NBA - Wembanyama attaqué, «il faut qu'on réponde» : Un joueur des Spurs déclare la guerre à OKC !
Benjamin Labrousse -
Rédacteur
Malgré un double cursus Espagnol/Communication, j’ai décidé de prendre en main mes rêves en me dirigeant vers le journalisme. Diplômé d’un master en journalisme de sport, je couvre l’actualité sportive et footballistique avec toujours autant d’admiration pour les période de mercato, où un club se doit de faire des choix cruciaux pour la saison prochaine.

Après une première victoire, les Spurs de San Antonio et Victor Wembanyama ont été rejoints par OKC dans cette finale de conférence Ouest (1-1).
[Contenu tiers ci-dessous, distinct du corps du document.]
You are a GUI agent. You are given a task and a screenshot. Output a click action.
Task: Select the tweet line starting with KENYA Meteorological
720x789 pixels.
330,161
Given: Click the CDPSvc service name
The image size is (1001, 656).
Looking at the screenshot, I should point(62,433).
Alors que les joueurs du Thunder n’ont pas hésité à se montrer très agressifs envers le prodige français, son coéquipier Julian Champagnie a affirmé que les joueurs de Mitch Johnson n’hésiteraient pas à répliquer.
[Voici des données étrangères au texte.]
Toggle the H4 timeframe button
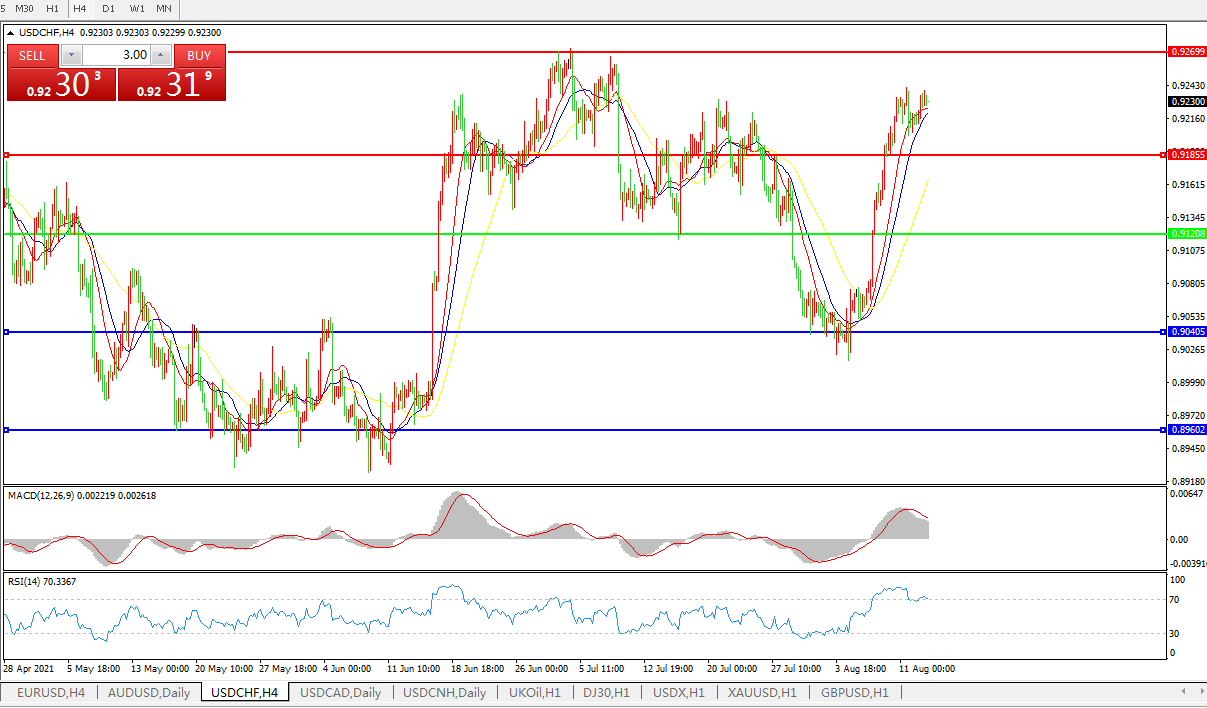 [x=80, y=8]
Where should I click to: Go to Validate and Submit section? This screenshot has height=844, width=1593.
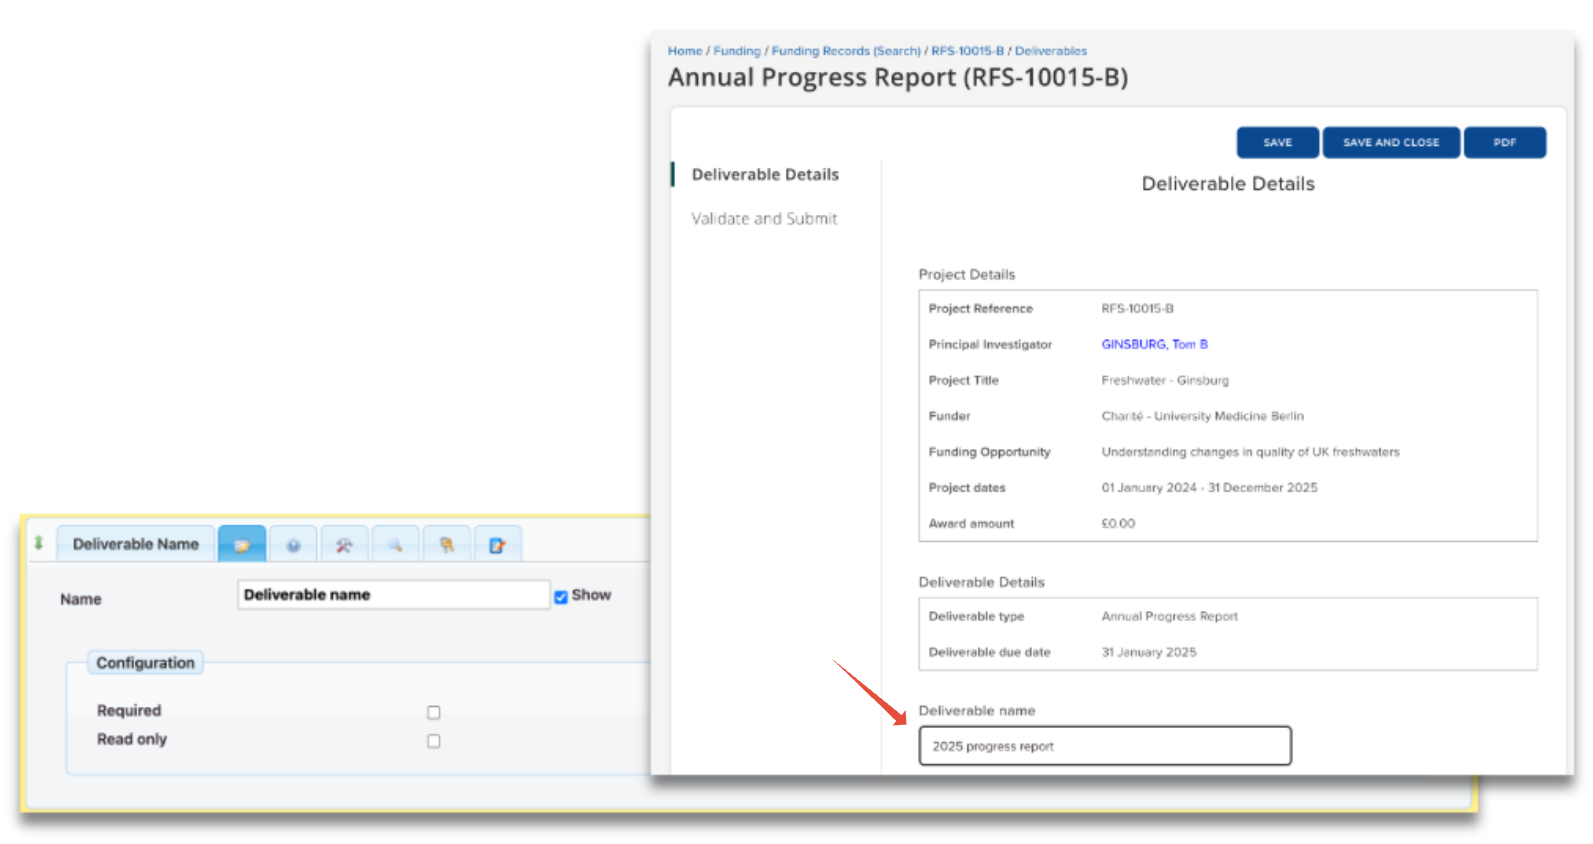[x=764, y=219]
Le choc entre les Spurs de San Antonio et le Thunder d’Oklahoma City tient toutes ses promesses pour le moment. Après une première victoire pour le Français et ses partenaires, OKC est revenu dans la course dans une victoire controversée lors du match 2 de cette finale de conférence Ouest. Plusieurs joueurs du Thunder n’ont pas hésité à se montrer agressifs avec Victor Wembanyama, ce qui a agacé son coéquipier Julian Champagnie.

« Il faut qu'on réponde. Ils le tirent, ils le bousculent, ils lui attrapent le maillot, ils lui attrapent le bras quand il saute »

« Il faut qu'on réponde. Ils le tirent, ils le bousculent, ils lui attrapent le maillot, ils lui attrapent le bras quand il saute. Ce n'est pas que du basket, c'est juste de l'impact physique. Mais c'est aux arbitres de s'occuper de ce sujet. Nous, on peut juste répondre, faire les mêmes choses. Enfin, pas exactement, on ne va pas se mettre à leur tirer les bras, mais juste être plus physiques », a ainsi confié le jeune ailier des Spurs en conférence de presse. Wembanyama lui, a affirmé qu’il ne prêtait pas attention aux attaques personnelles à son égard.

« Ce n'était pas différent dans les matches qu'on a joués avant »

« Il faut s'imprégner de toute cette énergie, tout simplement. Ce niveau d'agressivité physique n'est pas nouveau. On a fait combien ? 11, 12 matches de play-offs jusque-là ? Ce n'était pas différent dans les matches qu'on a joués avant (...) La profondeur de banc, c'est une de nos forces aussi. Il nous faut plus de constance, jouer vite. Mais on ne peut pas jouer vite si on ne défend pas, et qu'on perd la balle. Ce sont eux qui ont profité de ça aujourd'hui, ils ont eu l'avantage sur ce plan-là », a ainsi confié le Français, déjà concentré sur le match 3 de cette série.